What you will do =>
In your answer, transcribe all of the data exactly.

Collected data entries:
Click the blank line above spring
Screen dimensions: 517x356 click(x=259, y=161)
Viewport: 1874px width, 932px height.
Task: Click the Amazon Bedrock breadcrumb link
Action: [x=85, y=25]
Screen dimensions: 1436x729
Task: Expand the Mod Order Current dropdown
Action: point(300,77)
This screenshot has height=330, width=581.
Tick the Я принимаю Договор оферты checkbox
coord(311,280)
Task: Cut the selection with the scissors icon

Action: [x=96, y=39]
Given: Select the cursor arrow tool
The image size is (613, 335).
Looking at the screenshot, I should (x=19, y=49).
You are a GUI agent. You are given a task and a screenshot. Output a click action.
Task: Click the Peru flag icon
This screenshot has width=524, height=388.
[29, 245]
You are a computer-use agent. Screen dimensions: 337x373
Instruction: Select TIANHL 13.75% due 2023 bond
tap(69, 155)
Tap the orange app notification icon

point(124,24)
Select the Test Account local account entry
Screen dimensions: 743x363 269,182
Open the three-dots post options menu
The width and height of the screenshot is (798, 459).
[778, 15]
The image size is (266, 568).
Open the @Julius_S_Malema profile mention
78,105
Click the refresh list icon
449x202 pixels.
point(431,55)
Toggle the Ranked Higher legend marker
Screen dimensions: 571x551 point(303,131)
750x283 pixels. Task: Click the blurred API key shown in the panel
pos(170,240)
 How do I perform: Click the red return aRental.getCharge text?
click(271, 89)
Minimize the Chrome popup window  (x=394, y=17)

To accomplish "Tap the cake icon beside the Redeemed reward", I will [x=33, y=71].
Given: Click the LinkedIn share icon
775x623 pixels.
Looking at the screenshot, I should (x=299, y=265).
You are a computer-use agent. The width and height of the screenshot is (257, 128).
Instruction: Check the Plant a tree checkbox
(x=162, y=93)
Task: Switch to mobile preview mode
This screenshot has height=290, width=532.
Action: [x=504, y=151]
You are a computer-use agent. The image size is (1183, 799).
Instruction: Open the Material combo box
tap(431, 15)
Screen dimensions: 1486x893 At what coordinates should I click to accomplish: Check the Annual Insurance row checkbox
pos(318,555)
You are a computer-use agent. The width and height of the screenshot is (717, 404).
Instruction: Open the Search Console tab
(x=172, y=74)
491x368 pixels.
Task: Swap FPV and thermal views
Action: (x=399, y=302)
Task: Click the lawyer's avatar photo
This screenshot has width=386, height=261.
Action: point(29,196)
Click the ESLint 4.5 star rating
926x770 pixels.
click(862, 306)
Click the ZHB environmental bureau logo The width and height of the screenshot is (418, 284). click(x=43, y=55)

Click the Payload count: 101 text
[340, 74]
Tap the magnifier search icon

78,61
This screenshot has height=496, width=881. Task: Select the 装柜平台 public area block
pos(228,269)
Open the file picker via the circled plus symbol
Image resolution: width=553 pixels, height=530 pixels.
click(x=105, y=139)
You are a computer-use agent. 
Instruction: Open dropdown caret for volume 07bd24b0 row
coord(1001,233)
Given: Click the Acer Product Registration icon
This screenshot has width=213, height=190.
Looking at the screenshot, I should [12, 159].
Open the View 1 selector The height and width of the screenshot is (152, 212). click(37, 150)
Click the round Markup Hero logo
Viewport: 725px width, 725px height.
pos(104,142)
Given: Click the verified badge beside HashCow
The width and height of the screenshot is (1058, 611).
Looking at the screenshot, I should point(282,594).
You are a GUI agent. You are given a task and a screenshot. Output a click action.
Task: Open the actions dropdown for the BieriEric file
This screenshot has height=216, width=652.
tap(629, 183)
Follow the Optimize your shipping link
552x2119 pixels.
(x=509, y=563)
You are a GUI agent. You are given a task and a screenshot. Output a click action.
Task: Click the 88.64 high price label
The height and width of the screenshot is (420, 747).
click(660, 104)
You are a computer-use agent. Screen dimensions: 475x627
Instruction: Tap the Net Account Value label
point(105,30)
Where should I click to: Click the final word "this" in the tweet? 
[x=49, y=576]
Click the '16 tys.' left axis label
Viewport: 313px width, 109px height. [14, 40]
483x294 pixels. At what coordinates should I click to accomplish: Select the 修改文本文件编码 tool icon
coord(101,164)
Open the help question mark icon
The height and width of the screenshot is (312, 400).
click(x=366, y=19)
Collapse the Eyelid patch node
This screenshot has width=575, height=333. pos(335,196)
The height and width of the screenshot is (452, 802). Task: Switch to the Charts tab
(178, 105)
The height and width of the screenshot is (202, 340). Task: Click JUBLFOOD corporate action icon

Solution for this task =>
Click the blank line above spring
Screen dimensions: 517x356 click(x=259, y=161)
Viewport: 1874px width, 932px height.
Task: Click the Amazon Bedrock breadcrumb link
Action: [x=85, y=25]
Screen dimensions: 1436x729
Task: Expand the Mod Order Current dropdown
Action: point(300,77)
This screenshot has height=330, width=581.
Tick the Я принимаю Договор оферты checkbox
coord(311,280)
Task: Cut the selection with the scissors icon

Action: [x=96, y=39]
Given: Select the cursor arrow tool
The image size is (613, 335).
Looking at the screenshot, I should (x=19, y=49).
You are a GUI agent. You are given a task and a screenshot. Output a click action.
Task: Click the Peru flag icon
This screenshot has width=524, height=388.
[29, 245]
You are a computer-use agent. Screen dimensions: 337x373
Instruction: Select TIANHL 13.75% due 2023 bond
tap(69, 155)
Tap the orange app notification icon

point(124,24)
Select the Test Account local account entry
Screen dimensions: 743x363 269,182
Open the three-dots post options menu
The width and height of the screenshot is (798, 459).
[778, 15]
The image size is (266, 568).
Open the @Julius_S_Malema profile mention
78,105
Click the refresh list icon
449x202 pixels.
point(431,55)
Toggle the Ranked Higher legend marker
Screen dimensions: 571x551 point(303,131)
750x283 pixels. Task: Click the blurred API key shown in the panel
pos(170,240)
 How do I perform: Click the red return aRental.getCharge text?
click(271, 89)
Minimize the Chrome popup window  (x=394, y=17)

To accomplish "Tap the cake icon beside the Redeemed reward", I will [x=33, y=71].
Given: Click the LinkedIn share icon
775x623 pixels.
Looking at the screenshot, I should (x=299, y=265).
You are a computer-use agent. The width and height of the screenshot is (257, 128).
Instruction: Check the Plant a tree checkbox
(x=162, y=93)
Task: Switch to mobile preview mode
This screenshot has height=290, width=532.
Action: [x=504, y=151]
You are a computer-use agent. The image size is (1183, 799).
Instruction: Open the Material combo box
tap(431, 15)
Screen dimensions: 1486x893 At what coordinates should I click to accomplish: Check the Annual Insurance row checkbox
pos(318,555)
You are a computer-use agent. The width and height of the screenshot is (717, 404).
Instruction: Open the Search Console tab
(x=172, y=74)
491x368 pixels.
Task: Swap FPV and thermal views
Action: (x=399, y=302)
Task: Click the lawyer's avatar photo
This screenshot has width=386, height=261.
Action: point(29,196)
Click the ESLint 4.5 star rating
926x770 pixels.
click(862, 306)
Click the ZHB environmental bureau logo The width and height of the screenshot is (418, 284). click(x=43, y=55)

Click the Payload count: 101 text
[340, 74]
Tap the magnifier search icon

78,61
This screenshot has height=496, width=881. Task: Select the 装柜平台 public area block
pos(228,269)
Open the file picker via the circled plus symbol
Image resolution: width=553 pixels, height=530 pixels.
click(x=105, y=139)
You are a computer-use agent. 
Instruction: Open dropdown caret for volume 07bd24b0 row
coord(1001,233)
Given: Click the Acer Product Registration icon
This screenshot has width=213, height=190.
Looking at the screenshot, I should [12, 159].
Open the View 1 selector The height and width of the screenshot is (152, 212). click(37, 150)
Click the round Markup Hero logo
Viewport: 725px width, 725px height.
pos(104,142)
Given: Click the verified badge beside HashCow
The width and height of the screenshot is (1058, 611).
Looking at the screenshot, I should point(282,594).
You are a GUI agent. You are given a task and a screenshot. Output a click action.
Task: Open the actions dropdown for the BieriEric file
This screenshot has height=216, width=652.
tap(629, 183)
Follow the Optimize your shipping link
552x2119 pixels.
(x=509, y=563)
You are a GUI agent. You are given a task and a screenshot. Output a click action.
Task: Click the 88.64 high price label
The height and width of the screenshot is (420, 747).
click(660, 104)
You are a computer-use agent. Screen dimensions: 475x627
Instruction: Tap the Net Account Value label
point(105,30)
Where should I click to: Click the final word "this" in the tweet? 
[x=49, y=576]
Click the '16 tys.' left axis label
Viewport: 313px width, 109px height. [14, 40]
483x294 pixels. At what coordinates should I click to accomplish: Select the 修改文本文件编码 tool icon
coord(101,164)
Open the help question mark icon
The height and width of the screenshot is (312, 400).
click(x=366, y=19)
Collapse the Eyelid patch node
This screenshot has width=575, height=333. pos(335,196)
The height and width of the screenshot is (452, 802). Task: Switch to the Charts tab
(178, 105)
The height and width of the screenshot is (202, 340). Task: Click JUBLFOOD corporate action icon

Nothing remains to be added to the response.